What will you learn?
In this tutorial, you will master the art of monitoring download progress using cURL in Python. You’ll delve into threading, subprocesses, and real-time output processing to keep users informed about the status of their downloads.
Introduction to Problem and Solution
Imagine downloading a large file using cURL in Python and wanting to display the progress every 10%. This guide tackles this challenge by implementing a solution that tracks and reports download progress at regular intervals. By incorporating threading and subprocesses, we ensure a seamless user experience while keeping them updated on the ongoing download process.
Diving Into the Problem and Solution
To address this challenge effectively, we utilize Python’s subprocess module to interact with cURL and monitor its output. Here’s how we approach the problem:
- Subprocess Module: We leverage subprocess to execute cURL commands within our Python script.
- Real-time Output Parsing: By parsing cURL’s stderr stream in real-time, we extract information about the download progress.
- Threading Implementation: Threading is used to run our monitoring logic concurrently without blocking other operations.
By combining these elements, we not only achieve progress tracking but also ensure that our application remains responsive throughout the download process.
Code
import subprocess
import threading
def monitor_progress(process):
ten_percent = None
while True:
output = process.stderr.readline()
if "Length" in output.decode('utf-8'):
total_size = int(output.decode().split()[1])
ten_percent = total_size / 10
if "%" in output.decode('utf-8'):
downloaded_bytes = int(output.decode().split()[0])
percentage_completed = (downloaded_bytes / total_size) * 100
if downloaded_bytes >= ten_percent:
print(f"Downloaded {percentage_completed}%")
ten_percent += total_size / 10
if not output and process.poll() is not None:
break
if __name__ == "__main__":
cmd = "curl -# [YOUR_DOWNLOAD_URL_HERE]"
process = subprocess.Popen(cmd, stderr=subprocess.PIPE, shell=True)
thread = threading.Thread(target=monitor_progress, args=(process,))
thread.start()
# Copyright PHD
Explanation
The code snippet above demonstrates how we monitor download progress by interacting with cURL through Python’s subprocess module.
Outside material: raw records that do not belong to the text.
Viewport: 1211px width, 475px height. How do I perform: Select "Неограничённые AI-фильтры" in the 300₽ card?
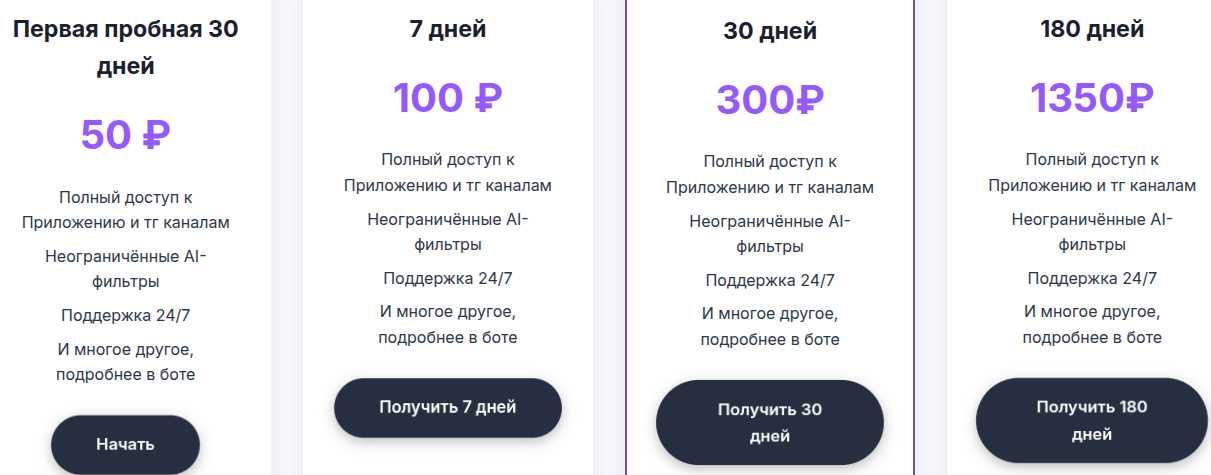click(x=769, y=234)
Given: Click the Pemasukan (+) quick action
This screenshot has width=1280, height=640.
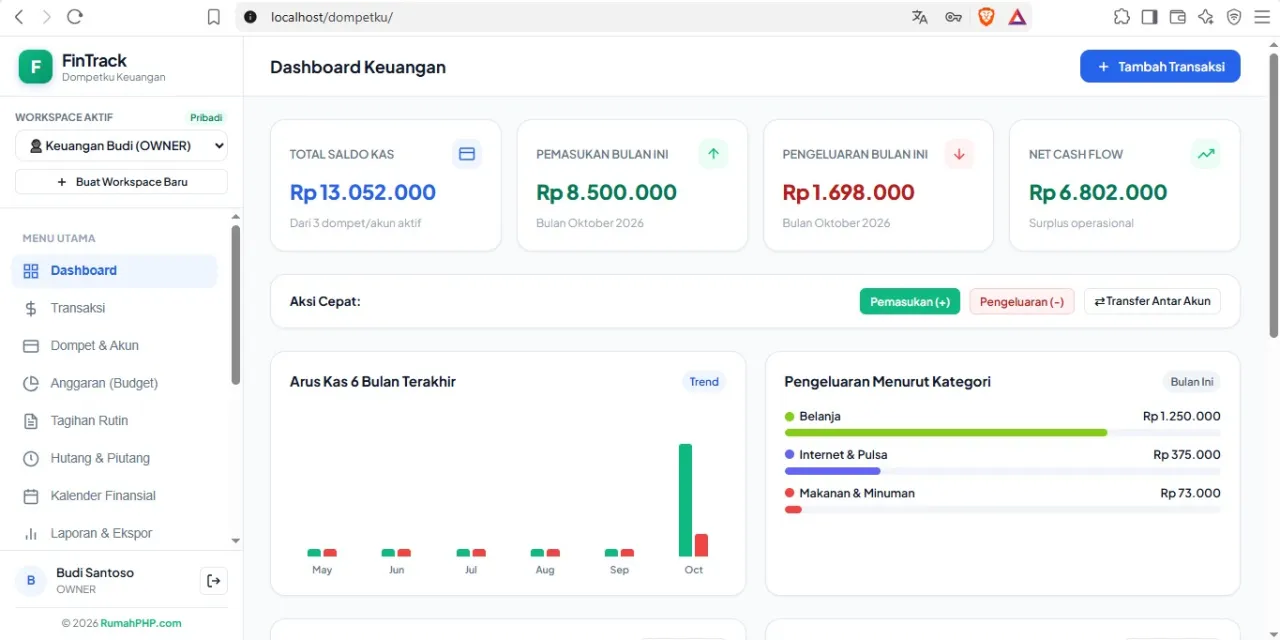Looking at the screenshot, I should (x=910, y=302).
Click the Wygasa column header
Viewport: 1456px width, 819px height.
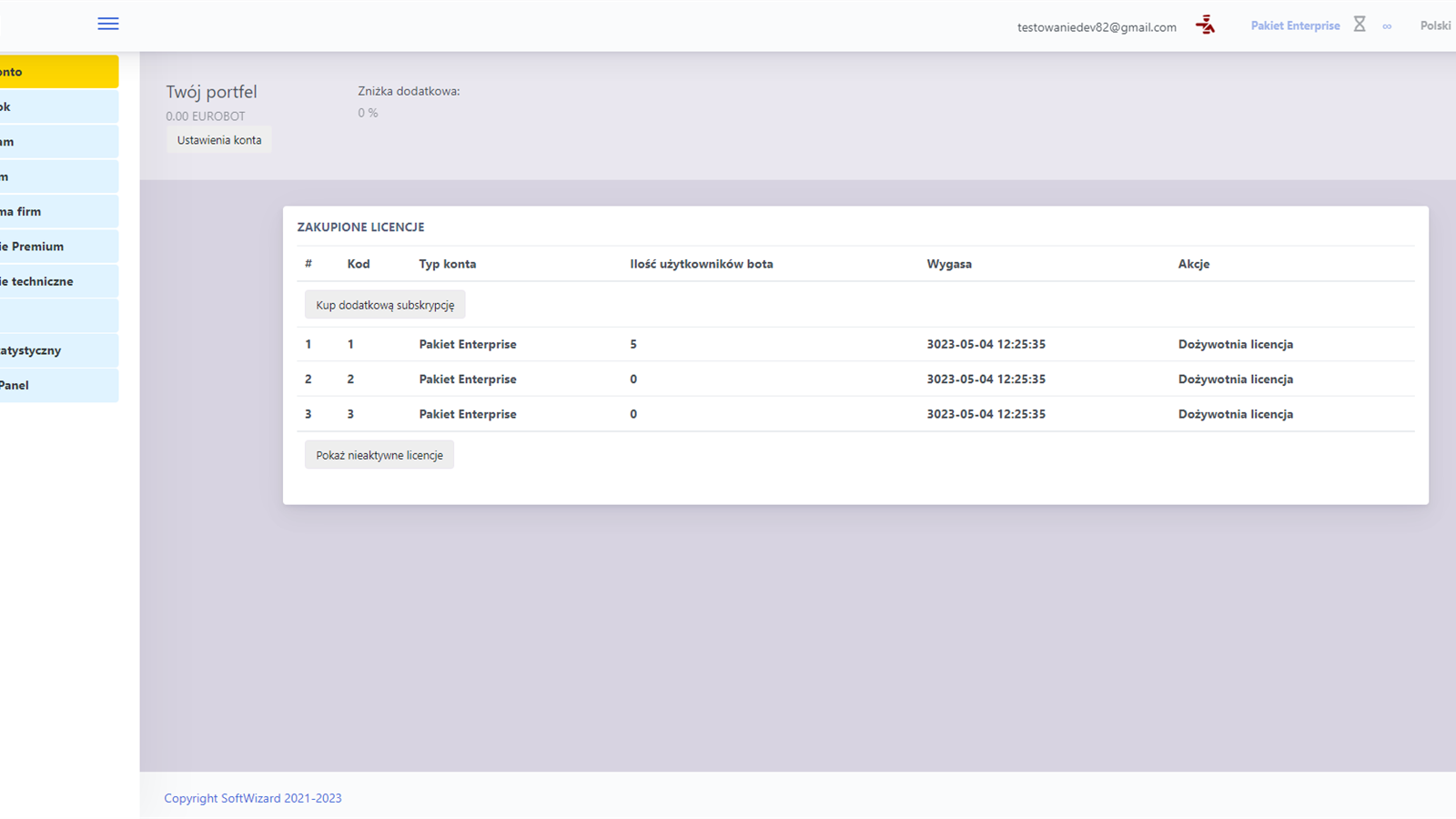(x=949, y=264)
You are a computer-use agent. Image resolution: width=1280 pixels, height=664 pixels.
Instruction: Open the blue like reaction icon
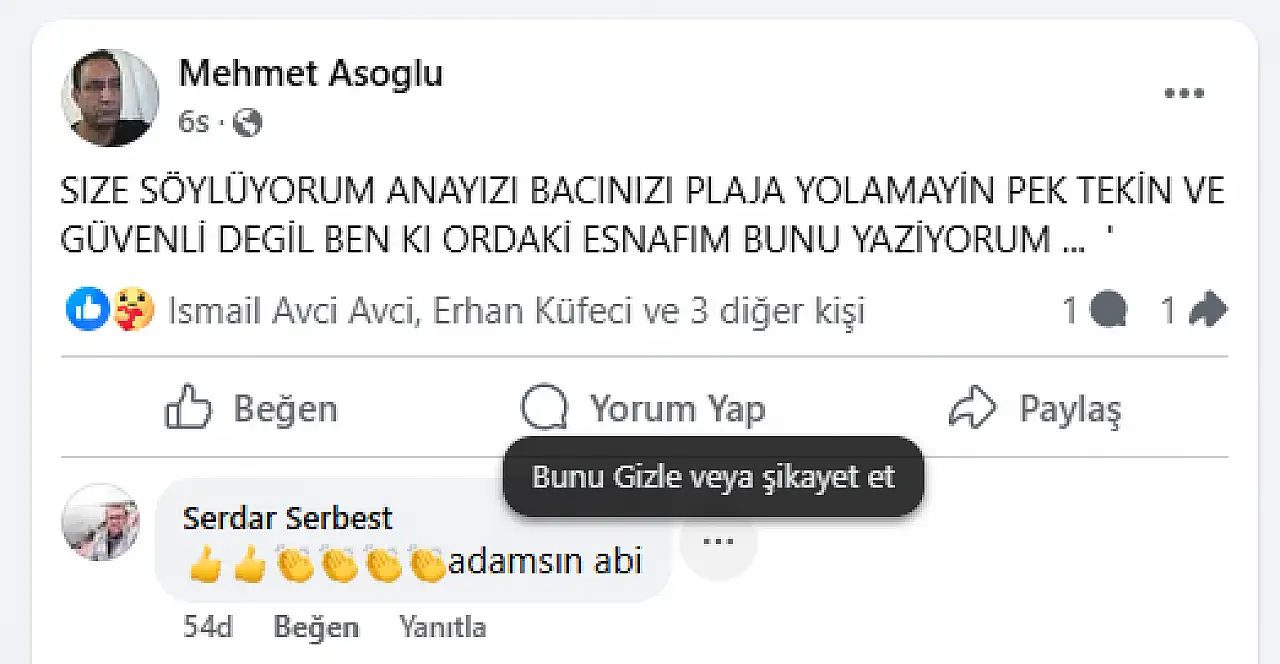[x=86, y=311]
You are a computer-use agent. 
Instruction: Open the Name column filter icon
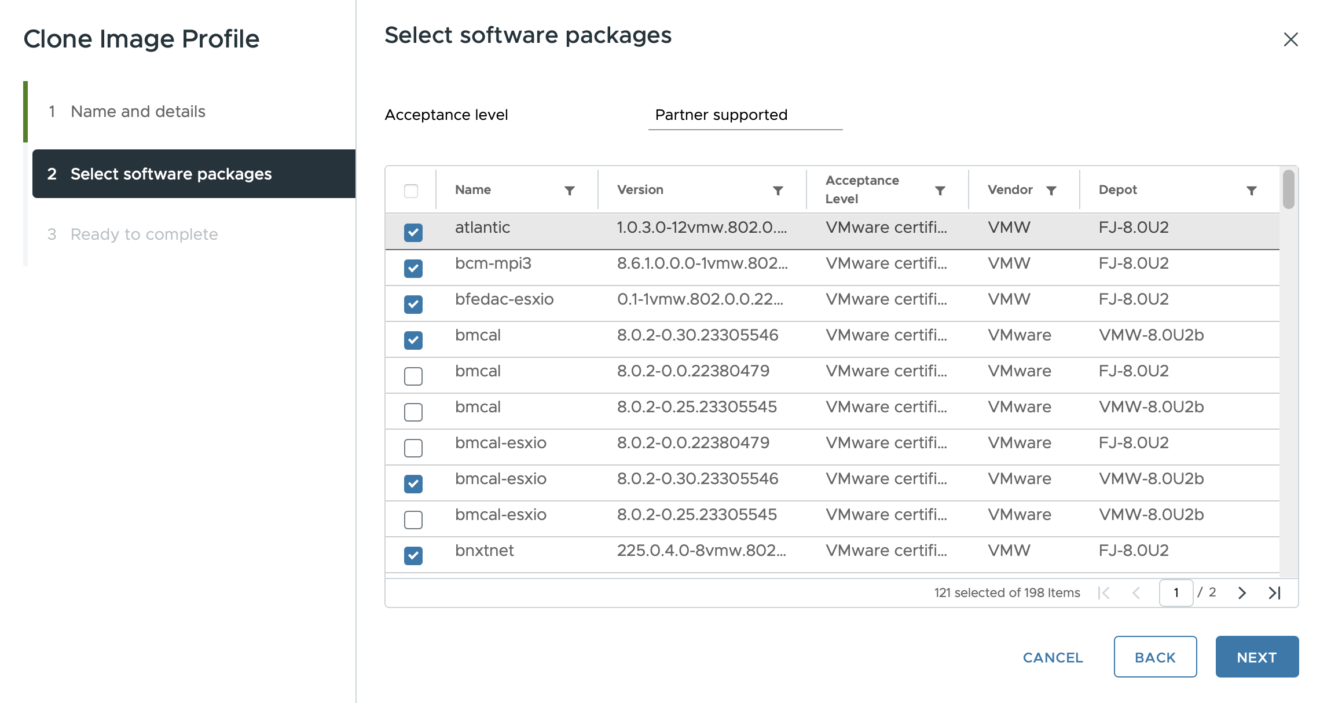[x=569, y=190]
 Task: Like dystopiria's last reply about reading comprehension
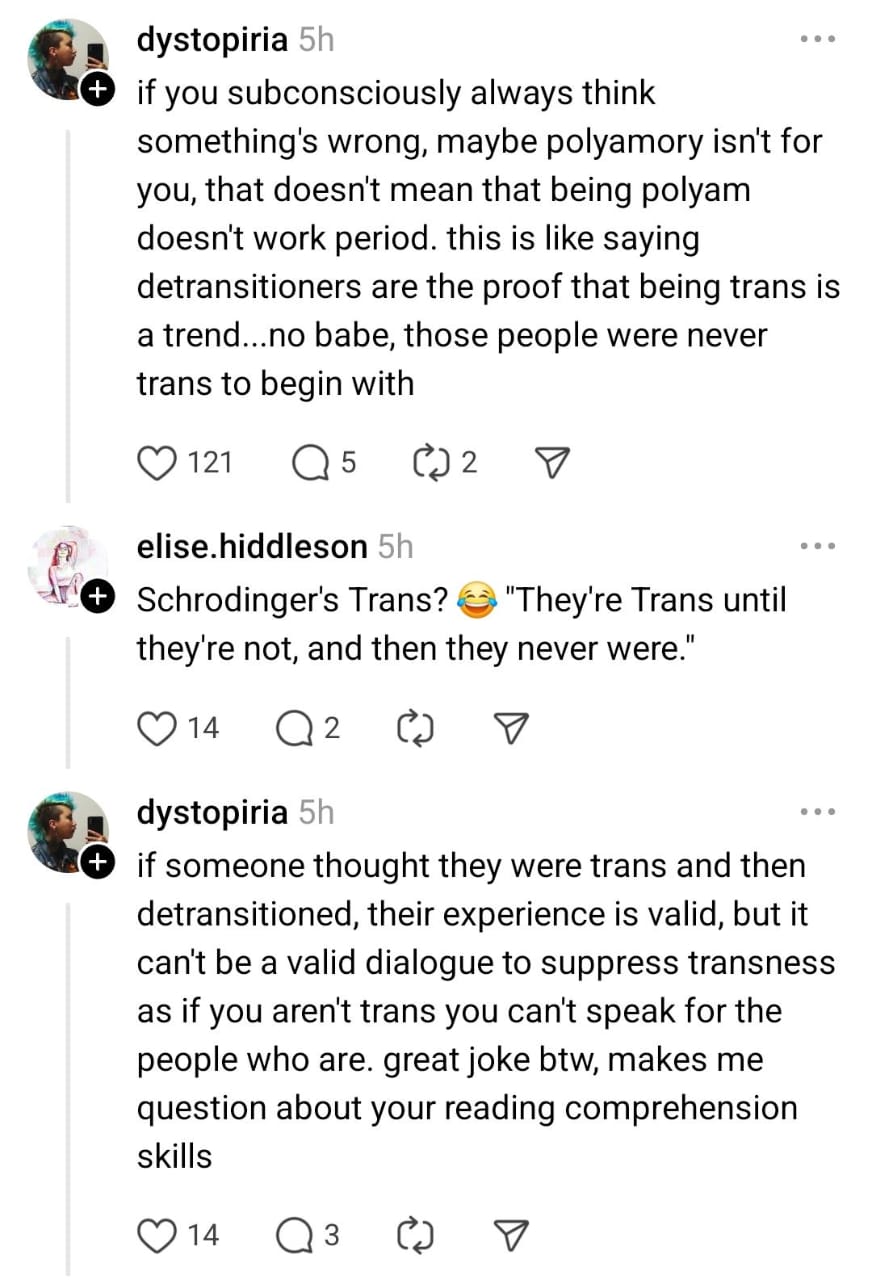point(155,1236)
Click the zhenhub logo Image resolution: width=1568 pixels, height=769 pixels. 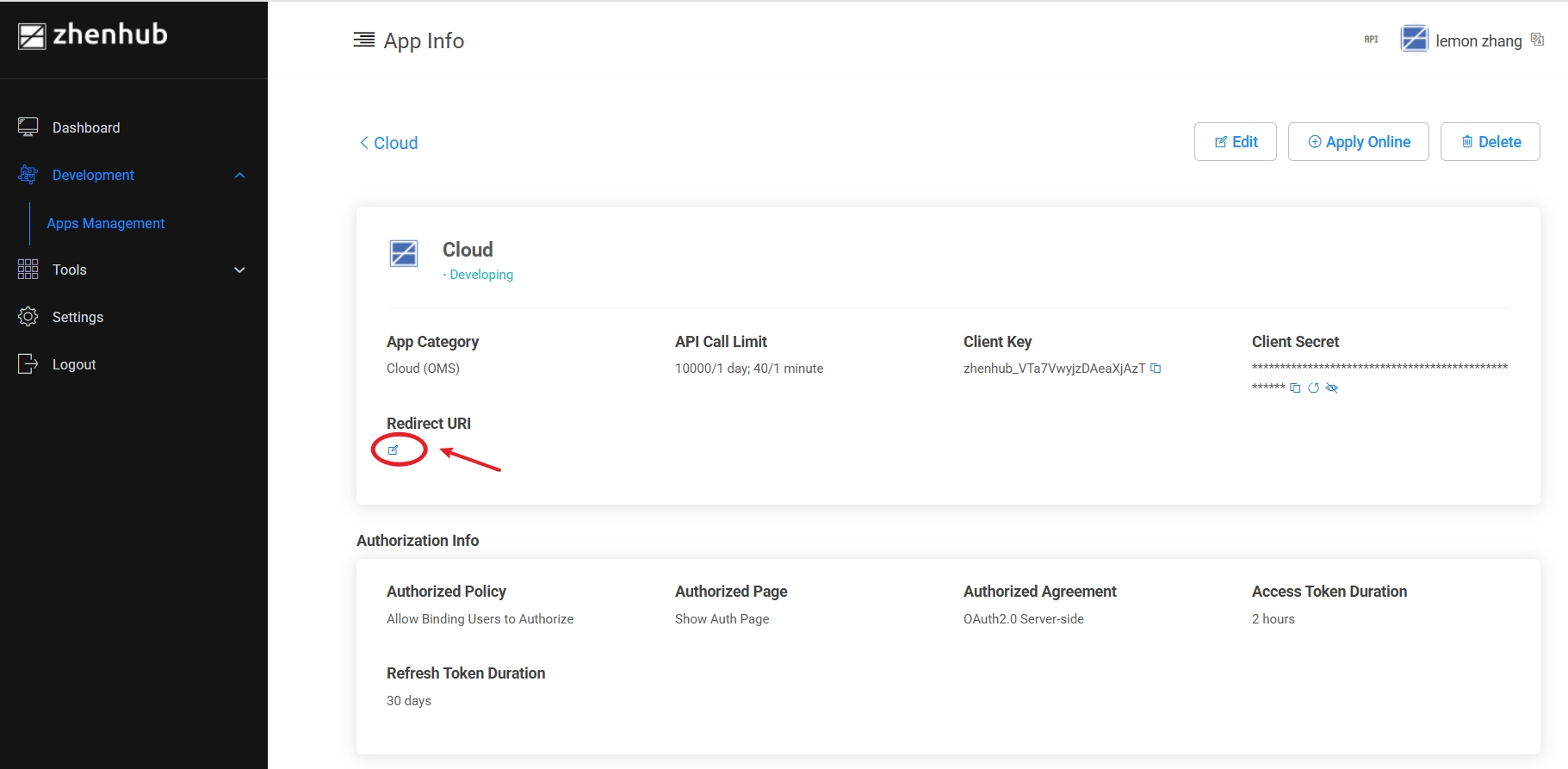[93, 35]
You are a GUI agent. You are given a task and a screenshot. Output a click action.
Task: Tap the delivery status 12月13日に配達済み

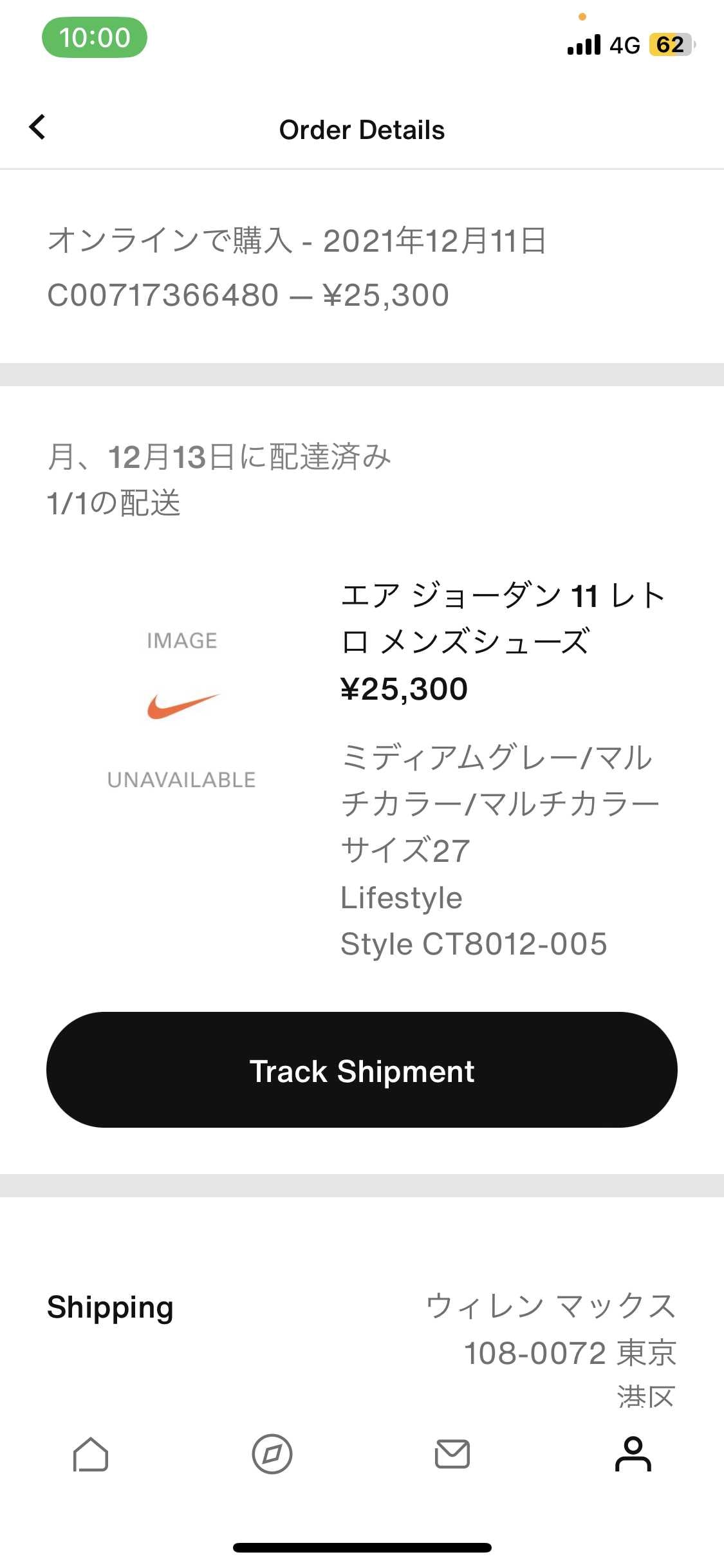[250, 457]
Here’s a breakdown of how it works:
- The monitor_progress function reads cURL’s stderr stream to extract information about the download progress.
- It calculates the percentage of completion at each 10% interval and prints updates accordingly.
- Threading ensures that our monitoring logic runs concurrently without affecting the main program flow.
How does threading improve performance? Threading enables parallel execution without blocking the main application flow, enhancing responsiveness during resource-intensive tasks like downloads.
Can I use this method with other CLI tools? Yes! While tailored for cURL, similar approaches can be applied to any CLI tool that provides outputs for progress tracking.
Is there a way to customize what gets printed at each milestone? Absolutely! You can modify the print statement inside monitor_progress based on your preferences for displaying download milestones.
What happens if my internet connection drops during download? cURL handles network interruptions based on its settings; our script focuses on monitoring output rather than managing network issues.
Will this work with both HTTP and FTP downloads? Yes! cURL supports various protocols including HTTP(S) and FTP(S), making this approach versatile for different types of downloads supported by cURL.
What should I do if no progress updates appear? Ensure that your URL is correct and accessible; errors preventing downloads will result in no progress updates being reported.
How do I add support for HTTPS URLs requiring authentication? Include -u user:password in your curl command within the script while securely handling credentials.
Can I integrate this into GUI applications coded in Python? Certainly! Threading allows non-blocking operation suitable for GUIs; consider utilizing appropriate UI update mechanisms depending on your chosen GUI framework.
Is there error handling included in case something goes wrong during execution? While basic error handling is absent here, integrating try-except blocks around critical sections enhances robustness when scaling up this code.
By combining subprocesses with threading, we’ve not only solved our initial challenge but also laid a foundation for more advanced interactions between Python scripts and external processes or tools. This skill set extends beyond individual tasks into broader applications development scenarios.